Übernachtverbindungen sollen neue Kunden locken
Nikutta plant nun Übernachtverbindungen zwischen den deutschen Wirtschaftszentren. In diese Züge kann jeder Kunde Waggons einstellen, sie fahren immer. Ein erster Nachtsprung ist zwischen Hamburg und Köln eingerichtet – Hauptkunde ist der Getränkekonzern Coca-Cola. Bis Mitte nächsten Jahres sollen die weiteren Linien folgen.

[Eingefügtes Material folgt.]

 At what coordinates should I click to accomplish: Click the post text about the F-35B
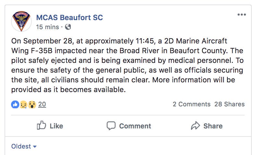click(127, 65)
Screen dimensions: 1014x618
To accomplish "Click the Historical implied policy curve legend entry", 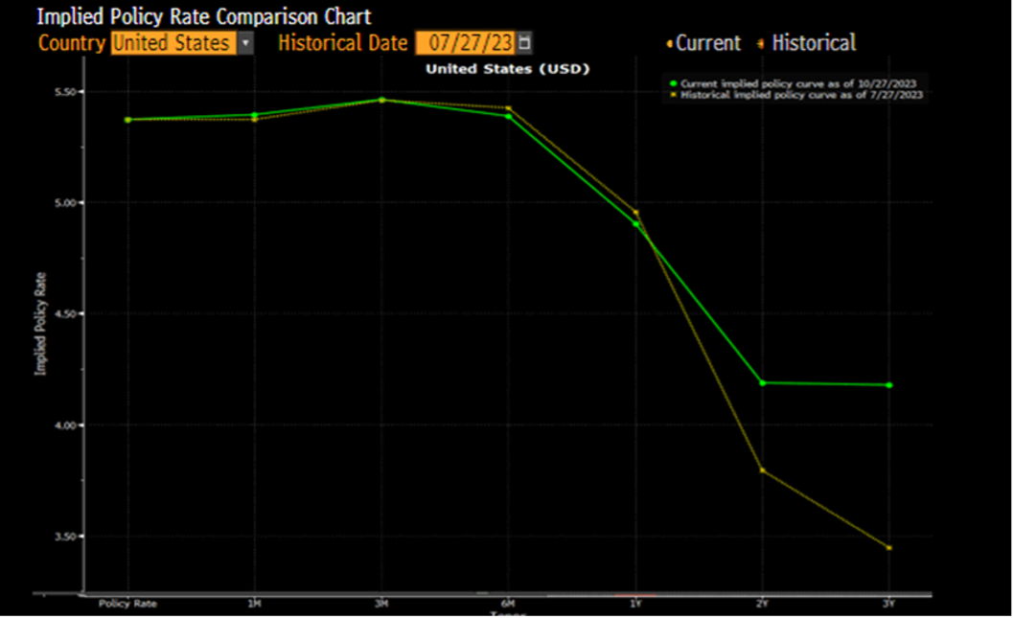I will click(800, 96).
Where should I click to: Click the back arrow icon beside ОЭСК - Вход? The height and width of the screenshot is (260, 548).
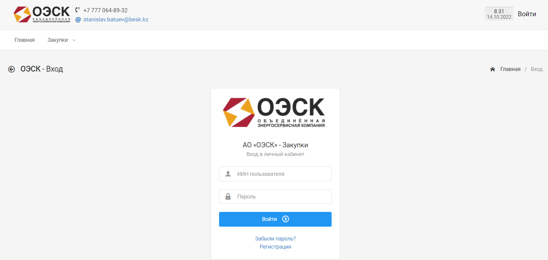(11, 69)
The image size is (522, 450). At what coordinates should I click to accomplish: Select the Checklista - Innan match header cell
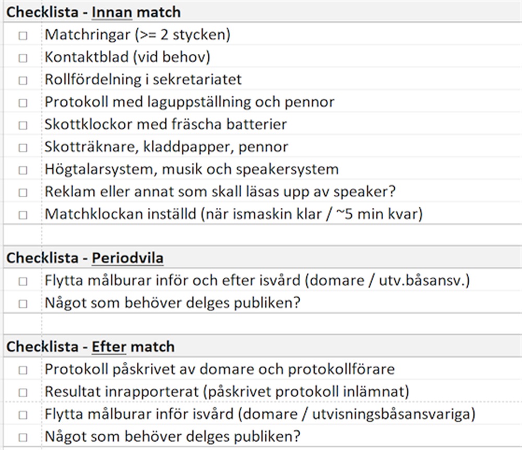click(x=263, y=13)
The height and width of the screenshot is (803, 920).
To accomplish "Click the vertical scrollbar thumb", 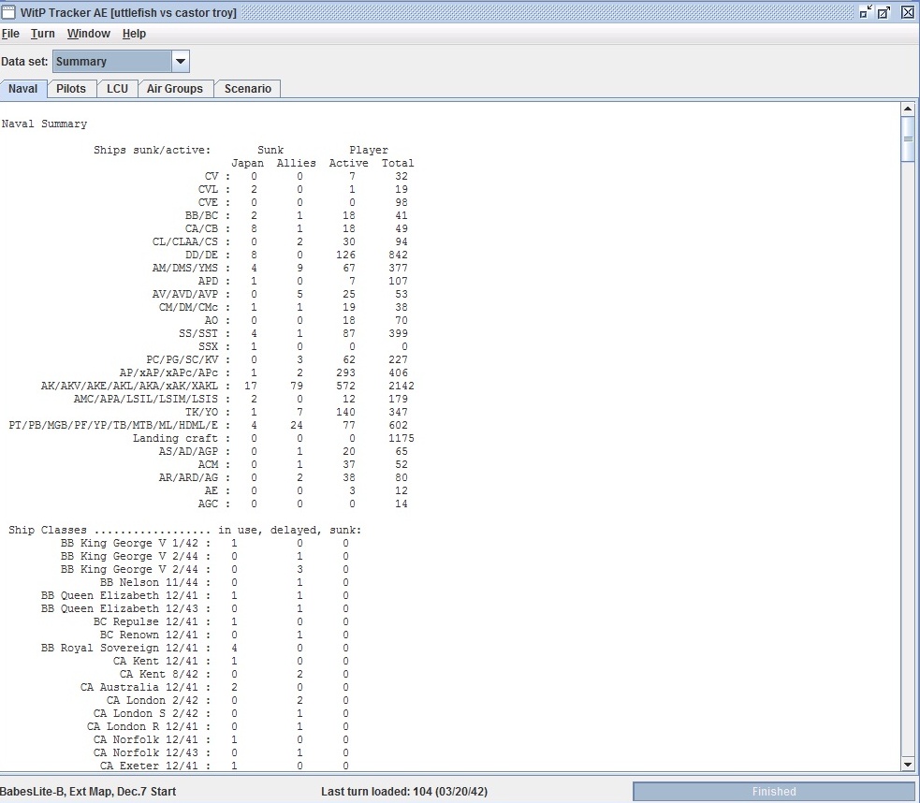I will click(908, 139).
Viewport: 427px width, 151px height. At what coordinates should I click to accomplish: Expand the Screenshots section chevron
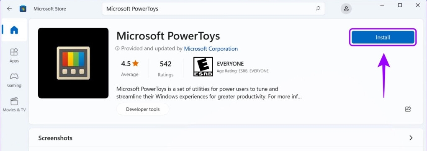click(411, 138)
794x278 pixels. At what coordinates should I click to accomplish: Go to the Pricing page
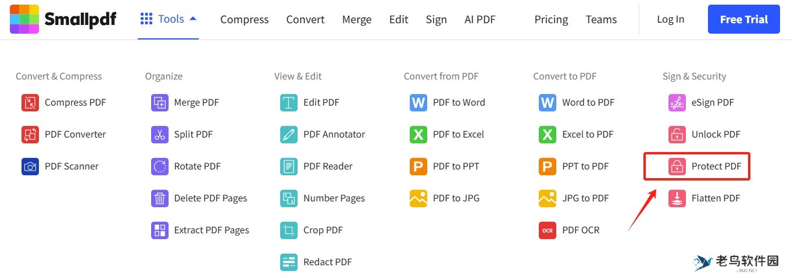[551, 20]
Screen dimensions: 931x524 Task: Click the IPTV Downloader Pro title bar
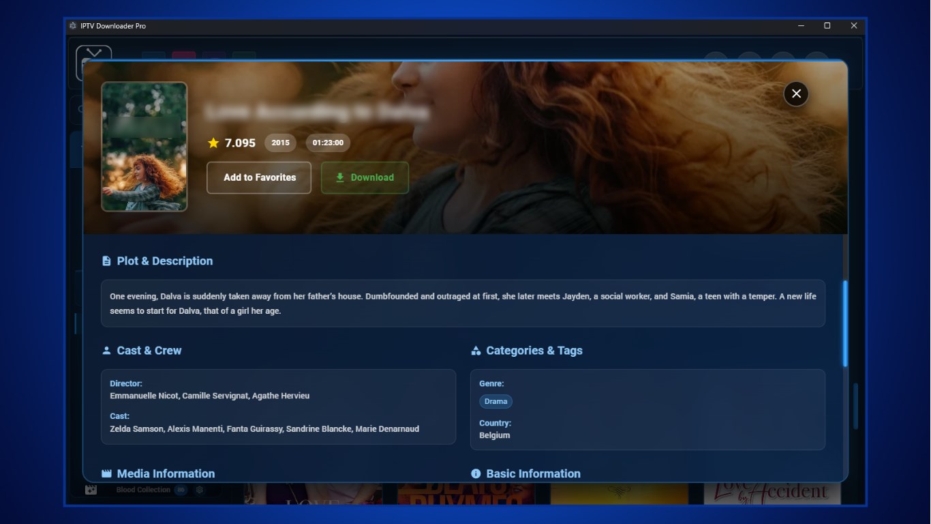409,25
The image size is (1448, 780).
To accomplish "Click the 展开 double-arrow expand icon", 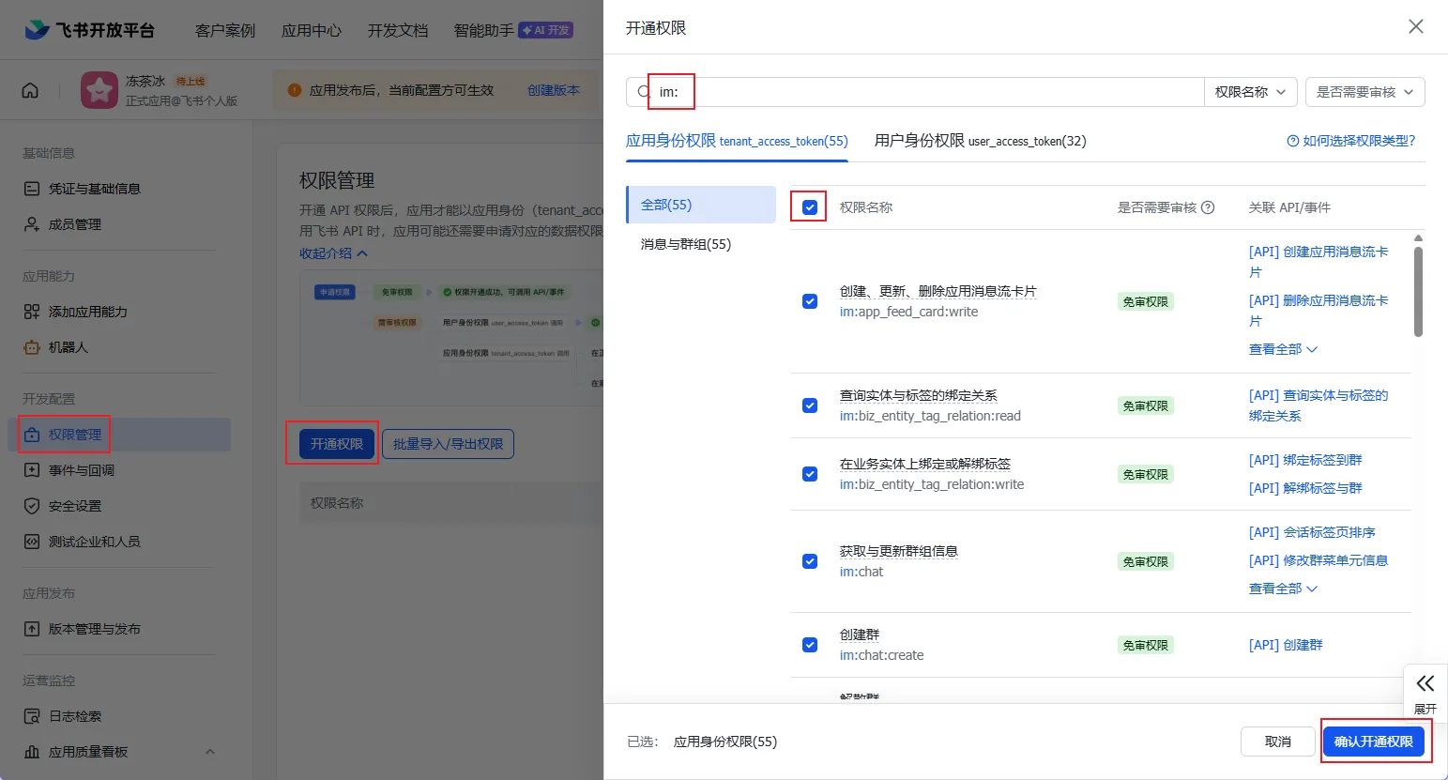I will coord(1425,683).
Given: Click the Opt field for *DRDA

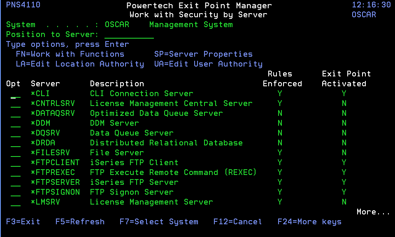Looking at the screenshot, I should [x=16, y=143].
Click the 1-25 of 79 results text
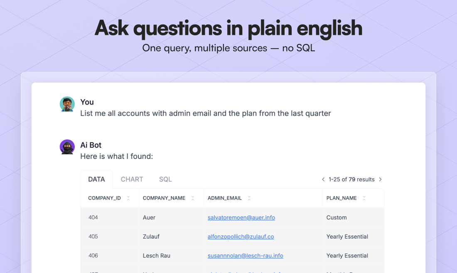 [351, 180]

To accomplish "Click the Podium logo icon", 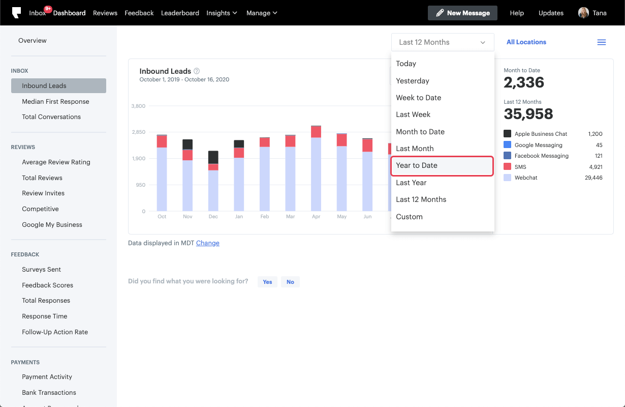I will pyautogui.click(x=17, y=13).
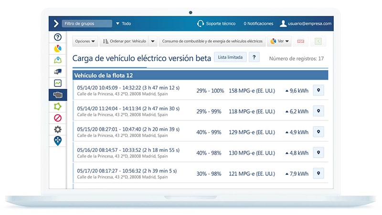Open the help question mark sidebar icon
382x215 pixels.
(x=58, y=37)
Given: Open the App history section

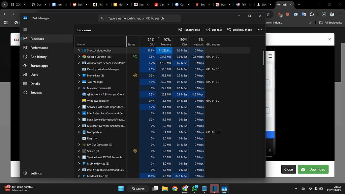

Diese Übernachtverbindungen sind ein Versuch, ein großes Problem der Cargobahn in den Griff zu bekommen. Der sogenannte Einzelwagenverkehr. Dabei werden keine kompletten Containerzüge zwischen Hamburg und München gefahren, sondern einzelne Waggons mit Gütern bei Industriekunden abgeholt, zu Zügen zusammengestellt und Empfängern wieder zugestellt. Dafür hat die Bahn derzeit noch gut 1000 Gleisanschlüsse in Betrieb.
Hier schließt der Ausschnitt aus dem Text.